- [What you should do]
Copy out every one of the lines below word for word, changing nothing.
-- BEGIN --
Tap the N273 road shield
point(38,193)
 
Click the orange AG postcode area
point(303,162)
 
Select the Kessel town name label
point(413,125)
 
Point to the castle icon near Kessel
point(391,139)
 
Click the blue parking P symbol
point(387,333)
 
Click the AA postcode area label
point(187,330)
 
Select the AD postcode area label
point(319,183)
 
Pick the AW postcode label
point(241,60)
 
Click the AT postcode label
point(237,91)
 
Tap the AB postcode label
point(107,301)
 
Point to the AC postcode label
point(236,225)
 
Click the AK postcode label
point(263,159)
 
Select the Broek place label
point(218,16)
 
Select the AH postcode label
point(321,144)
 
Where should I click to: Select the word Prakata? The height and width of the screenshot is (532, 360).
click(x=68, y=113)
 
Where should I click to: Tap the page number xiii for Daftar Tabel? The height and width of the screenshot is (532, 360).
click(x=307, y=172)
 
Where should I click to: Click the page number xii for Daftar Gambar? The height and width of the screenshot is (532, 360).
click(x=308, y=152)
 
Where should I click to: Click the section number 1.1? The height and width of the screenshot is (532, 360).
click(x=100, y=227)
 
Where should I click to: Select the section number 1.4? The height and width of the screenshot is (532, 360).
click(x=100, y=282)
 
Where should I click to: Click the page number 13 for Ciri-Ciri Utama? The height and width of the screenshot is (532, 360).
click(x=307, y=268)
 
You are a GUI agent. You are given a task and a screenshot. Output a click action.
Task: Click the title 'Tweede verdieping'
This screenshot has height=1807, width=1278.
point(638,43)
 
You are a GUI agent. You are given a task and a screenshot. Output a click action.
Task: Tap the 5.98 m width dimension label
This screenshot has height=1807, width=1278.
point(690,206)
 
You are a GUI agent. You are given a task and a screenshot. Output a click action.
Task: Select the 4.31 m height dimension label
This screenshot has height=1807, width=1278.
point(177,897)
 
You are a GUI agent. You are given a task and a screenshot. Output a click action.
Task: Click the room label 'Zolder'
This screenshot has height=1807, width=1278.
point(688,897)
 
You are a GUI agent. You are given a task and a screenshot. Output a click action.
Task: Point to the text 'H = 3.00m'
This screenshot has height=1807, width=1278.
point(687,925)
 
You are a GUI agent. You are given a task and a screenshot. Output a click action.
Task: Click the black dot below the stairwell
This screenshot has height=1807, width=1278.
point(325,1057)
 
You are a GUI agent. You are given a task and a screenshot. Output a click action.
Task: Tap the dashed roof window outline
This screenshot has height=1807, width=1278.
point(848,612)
-- END --
- [Answer]
Tap the N273 road shield
point(38,193)
 
Click the orange AG postcode area
point(303,162)
 
Select the Kessel town name label
point(413,125)
 
Point to the castle icon near Kessel
point(391,139)
 
Click the blue parking P symbol
point(387,333)
 
Click the AA postcode area label
point(187,330)
 
Select the AD postcode area label
point(319,183)
 
Pick the AW postcode label
point(241,60)
 
Click the AT postcode label
point(237,91)
 
Tap the AB postcode label
point(107,301)
 
Point to the AC postcode label
point(236,225)
 
Click the AK postcode label
point(263,159)
 
Select the Broek place label
point(218,16)
 
Select the AH postcode label
point(321,144)
 
Where should I click to: Select the word Prakata? The height and width of the screenshot is (532, 360).
click(x=68, y=113)
 
Where should I click to: Tap the page number xiii for Daftar Tabel? The height and width of the screenshot is (532, 360).
click(x=307, y=172)
 
Where should I click to: Click the page number xii for Daftar Gambar? The height and width of the screenshot is (532, 360).
click(x=308, y=152)
 
Where should I click to: Click the section number 1.1? The height and width of the screenshot is (532, 360).
click(x=100, y=227)
 
Where should I click to: Select the section number 1.4? The height and width of the screenshot is (532, 360).
click(x=100, y=282)
 
Where should I click to: Click the page number 13 for Ciri-Ciri Utama? The height and width of the screenshot is (532, 360).
click(x=307, y=268)
 
You are a GUI agent. You are given a task and a screenshot. Output a click action.
Task: Click the title 'Tweede verdieping'
This screenshot has height=1807, width=1278.
point(638,43)
 
You are a GUI agent. You are given a task and a screenshot. Output a click action.
Task: Tap the 5.98 m width dimension label
This screenshot has height=1807, width=1278.
point(690,206)
 
You are a GUI agent. You are given a task and a screenshot. Output a click action.
Task: Select the 4.31 m height dimension label
This screenshot has height=1807, width=1278.
point(177,897)
 
You are a GUI agent. You are given a task and a screenshot. Output a click action.
Task: Click the room label 'Zolder'
This screenshot has height=1807, width=1278.
point(688,897)
 
You are a GUI agent. You are given a task and a screenshot. Output a click action.
Task: Point to the text 'H = 3.00m'
This screenshot has height=1807, width=1278.
point(687,925)
 
You are a GUI agent. You are given a task and a screenshot. Output a click action.
Task: Click the black dot below the stairwell
This screenshot has height=1807, width=1278.
point(325,1057)
 
You are a GUI agent. You are given a task and a screenshot. Output a click action.
Task: Tap the dashed roof window outline
This screenshot has height=1807, width=1278.
point(848,612)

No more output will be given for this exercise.